Millennials increasingly taking advantage of investing in ISA products

There has been a 39% jump in the amount of trades made by people aged 18-36 using Individual Savings Accounts (ISAs) in comparison to this time last year, according to research from The Share Centre.

Younger people more confident investing ©Shuttertock
Younger people more confident investing ©Shuttertock

In addition, the amount of money being invested has been increasing by 57% year on year, going towards both steady FTSE100 companies, and smaller higher risk investments.

Although male millennials are currently most active in taking advantage of the tax-free products, there has been a 20% increase in the number of trades made by younger women in the last year.

The Share Centre, investment research analyst, Graham Spooner, said: “The data analysed indicates that there seems to be no middle ground for millennials.

“Generally, as a group they are becoming more adventurous with their spending, perhaps indicating the adage of their generation, ‘you only live once’ is coming through to their investing portfolios.
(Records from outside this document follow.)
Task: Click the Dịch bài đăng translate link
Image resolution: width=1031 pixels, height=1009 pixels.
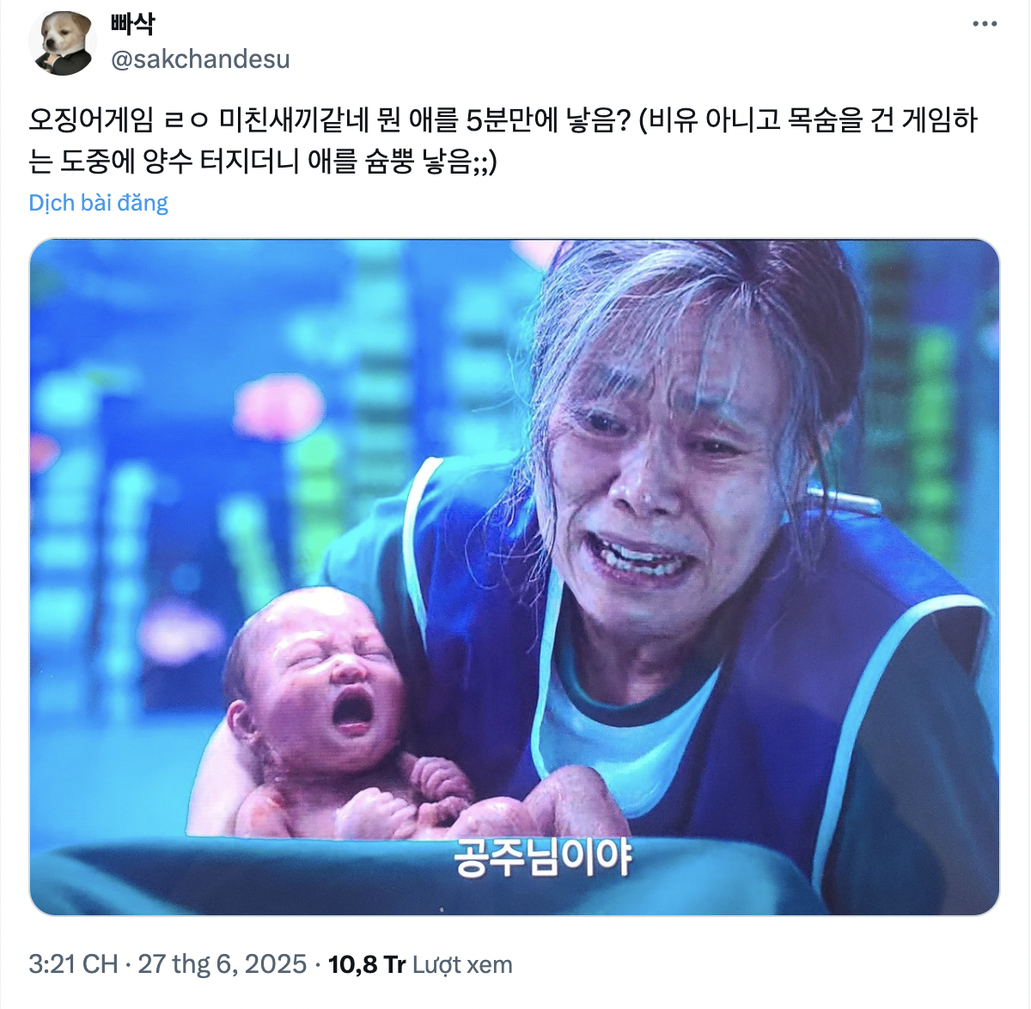Action: (98, 203)
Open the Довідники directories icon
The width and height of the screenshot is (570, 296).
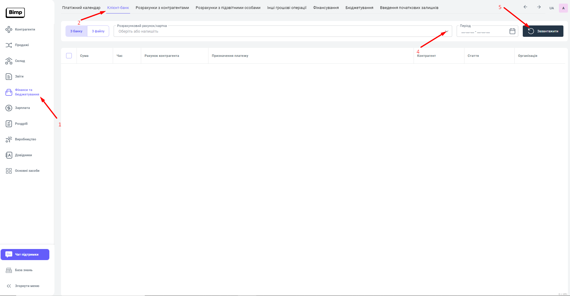click(9, 155)
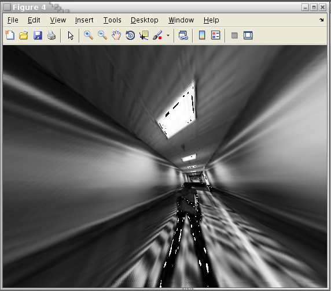Choose the Data Cursor tool

[144, 35]
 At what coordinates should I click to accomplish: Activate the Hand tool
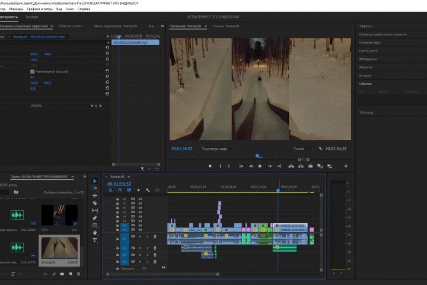pos(94,233)
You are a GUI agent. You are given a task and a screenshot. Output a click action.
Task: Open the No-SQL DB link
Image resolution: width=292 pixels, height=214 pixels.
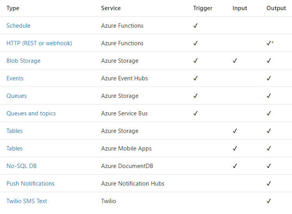tap(21, 166)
“Millennials are investing in well-known, recognisable and income generating FTSE 100 companies and then going straight to the other end of the spectrum and punting on much more extreme smaller and higher risk companies.”

The research involved analysing data based on the number of trades made by millennials in ISAs between 1 January and 21 February 2016, and the same period of time this year.

It was found that there has been a 60/40 split between the top ten traded companies invested in by both genders so far in 2017, favouring small companies – demonstrating an increased appetite for higher risk.

Male millennials are tending to opt for companies in the mining and commodities sectors, while females are more likely to invest in a diverse range of smaller companies, such as gold miner Centamin and the Card Factory, although it is expected that these high-risk strategies are unlikely to last.

“As is life, millennials will one day be considered ‘middle-aged’ and may perhaps begin to question whether this strategy will continue to pay off.

“When thinking about their future, and of course if they decide to move towards a more balanced portfolio, I would suggest that mid-cap companies could be the answer.

“As the blue chips of the future, mid-caps could provide millennials not only with growth potential but the element of risk that they are clearly craving, without going to the extremes.”